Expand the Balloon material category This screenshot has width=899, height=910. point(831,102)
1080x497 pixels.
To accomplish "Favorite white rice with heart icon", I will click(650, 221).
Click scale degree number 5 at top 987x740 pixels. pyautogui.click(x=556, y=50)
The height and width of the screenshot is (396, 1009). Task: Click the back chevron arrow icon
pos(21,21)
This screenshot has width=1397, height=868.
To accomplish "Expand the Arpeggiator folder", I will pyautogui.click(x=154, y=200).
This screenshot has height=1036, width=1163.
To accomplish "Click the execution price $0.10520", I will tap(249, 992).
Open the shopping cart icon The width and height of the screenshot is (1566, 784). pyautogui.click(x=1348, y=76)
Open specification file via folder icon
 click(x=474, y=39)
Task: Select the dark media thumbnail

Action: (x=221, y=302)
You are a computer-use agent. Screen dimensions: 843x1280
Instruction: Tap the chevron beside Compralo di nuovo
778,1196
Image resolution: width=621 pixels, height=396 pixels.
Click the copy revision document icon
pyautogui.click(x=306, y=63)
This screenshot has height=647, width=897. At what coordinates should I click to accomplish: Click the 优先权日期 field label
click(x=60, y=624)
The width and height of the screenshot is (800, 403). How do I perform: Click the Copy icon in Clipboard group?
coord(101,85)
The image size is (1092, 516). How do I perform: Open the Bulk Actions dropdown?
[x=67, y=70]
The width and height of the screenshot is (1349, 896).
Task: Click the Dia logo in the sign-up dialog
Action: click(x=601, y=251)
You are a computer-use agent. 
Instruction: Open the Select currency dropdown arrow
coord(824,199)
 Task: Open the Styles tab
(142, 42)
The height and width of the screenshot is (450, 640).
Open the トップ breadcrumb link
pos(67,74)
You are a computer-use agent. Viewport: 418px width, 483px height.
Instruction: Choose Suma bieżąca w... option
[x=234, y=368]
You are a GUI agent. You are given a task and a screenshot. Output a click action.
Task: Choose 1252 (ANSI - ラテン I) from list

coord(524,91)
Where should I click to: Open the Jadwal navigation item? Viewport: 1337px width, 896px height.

=-=-=

- What is expected: Within the material above, report how many lines carry the word "Viewport", and nothing else.

- Task solution: 2